**PROMPT:** Keep to one stretch of the data below, the lines from the one with "Accept all cookies (318, 2559)" up to and including the one with "[Reject all] (675, 2542)", and return that stretch exactly.

**RECORDED INFORMATION:**
▽

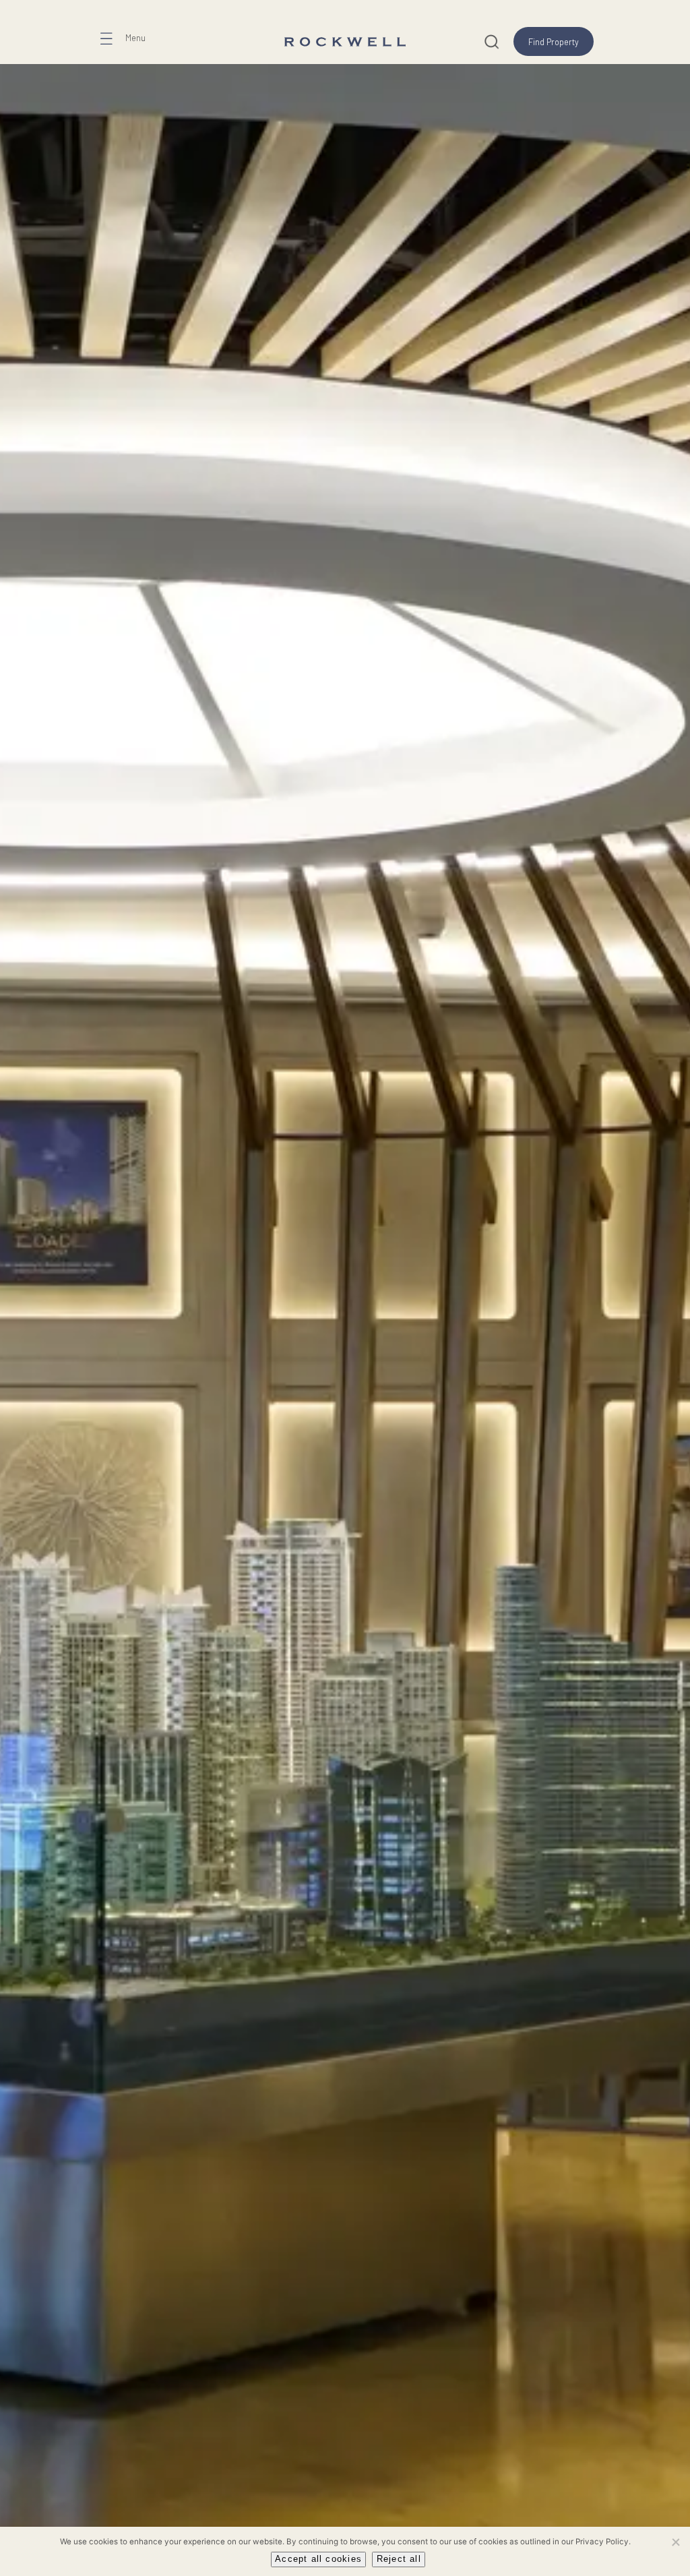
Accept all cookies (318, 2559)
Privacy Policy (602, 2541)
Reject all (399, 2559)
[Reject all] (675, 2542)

△
▽

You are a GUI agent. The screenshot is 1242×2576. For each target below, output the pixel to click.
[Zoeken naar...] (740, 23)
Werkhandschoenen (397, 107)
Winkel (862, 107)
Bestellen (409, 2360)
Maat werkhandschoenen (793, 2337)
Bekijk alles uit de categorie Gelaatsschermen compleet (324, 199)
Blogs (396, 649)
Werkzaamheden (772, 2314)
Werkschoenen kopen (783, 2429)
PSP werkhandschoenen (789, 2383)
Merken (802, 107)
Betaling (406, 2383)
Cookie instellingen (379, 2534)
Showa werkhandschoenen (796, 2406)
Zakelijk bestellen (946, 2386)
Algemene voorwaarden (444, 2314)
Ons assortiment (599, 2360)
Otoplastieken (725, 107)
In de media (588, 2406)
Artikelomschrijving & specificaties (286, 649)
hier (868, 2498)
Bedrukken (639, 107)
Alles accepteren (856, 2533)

△

**RESULT OF THIS EXERCISE:**
Accept all cookies (318, 2559)
Privacy Policy (602, 2541)
Reject all (399, 2559)
[Reject all] (675, 2542)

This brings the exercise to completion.